Business

Banks pay employees lip service: Finance union

Bank employees are fearful of losing their jobs despite banks claiming to be enacting the Banking Royal Commission’s final report recommendations, warns the Finance Sector Union of Australia.

Finance Sector Union of Australia WA executive secretary Dianne Marshall said across WA the pressure on bank employees remained as banks turned to unpaid overtime to deal with increasing workloads.

Ms Marshall said the main issues for employees were the heavy workloads and high expectations generated by targets as banks cut jobs with no discussion of who would cover the extra work. 

 “They think ‘if I don’t meet these [targets], I will lose my job’,” she said.

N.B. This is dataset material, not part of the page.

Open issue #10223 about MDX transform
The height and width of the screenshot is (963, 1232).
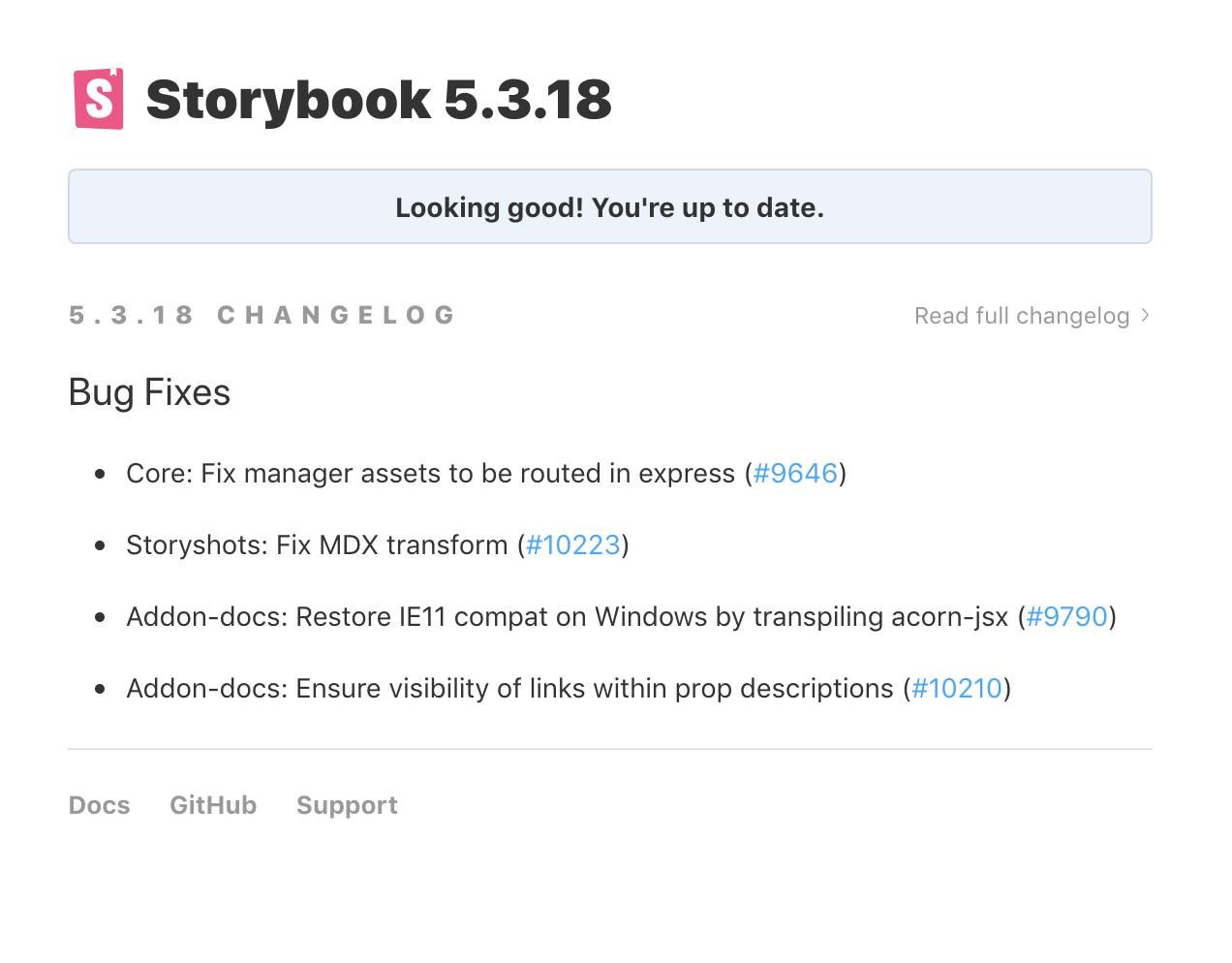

“That’s where the real stress comes, if they think they can lose their job.”

Finance Sector Union of Australia sign in Perth’s CBD. Photo: Nicole Lyttle.

Macquarie University Department of Applied Finance Professor Elizabeth Sheedy said employees felt as though they were under a lot more scrutiny right now.

“When talking to my students and interacting with professionals at conferences … I get the impression that there is currently a lot of fear,” she said. 

The Final Report of the Royal Commission into Misconduct in the Banking, Superannuation and Financial Services Industry was published in February and included recommendations surrounding bank culture.

Citibank’s towering precence within Perth’s CBD. Photo: Nicole Lyttle.

ANZ retail distribution network general manager Paul Presland said ANZ had made progress towards suggestions made by the Royal Commission.

“As an example, from 1 April ANZ has removed individual financial targets and introduced team financial targets for most front-line staff across its Australian branches,” he said.

However, Ms Marshall said despite banks removing visual targets and sale goals, the pressure surrounding employees to maintain high sales remained. 

“It’s just language at the end of the day,” she said.

“The banks still need the sale, it is just the language that has changed.” 

Despite some changes in leadership following the commission, Professor Sheedy was not certain that it would lead to a change in the working environment.

“Until you get more openness about complaints and problems, they are not going to be properly dealt with,” she said.

An ANZ branch open in Perth’s CBD. Photo: Nicole Lyttle.

Mr Presland said ANZ maintained an open dialogue with its staff and were unaware of any disputes about unpaid overtime. 

“Employees and their representatives have a number of avenues available to raise concerns about unpaid overtime,” he said.

Professor Sheedy said that within the last four months the Australian Financial Complaints Authority had received 24,000 complaints from employees.

“Given all that has happened in the Royal Commission there are still some … financial institutions that are being very difficult to deal with in relation to these complaints,” she said.

“So that to me can be a sign that certainly in those institutions there hasn’t really been a change of heart.”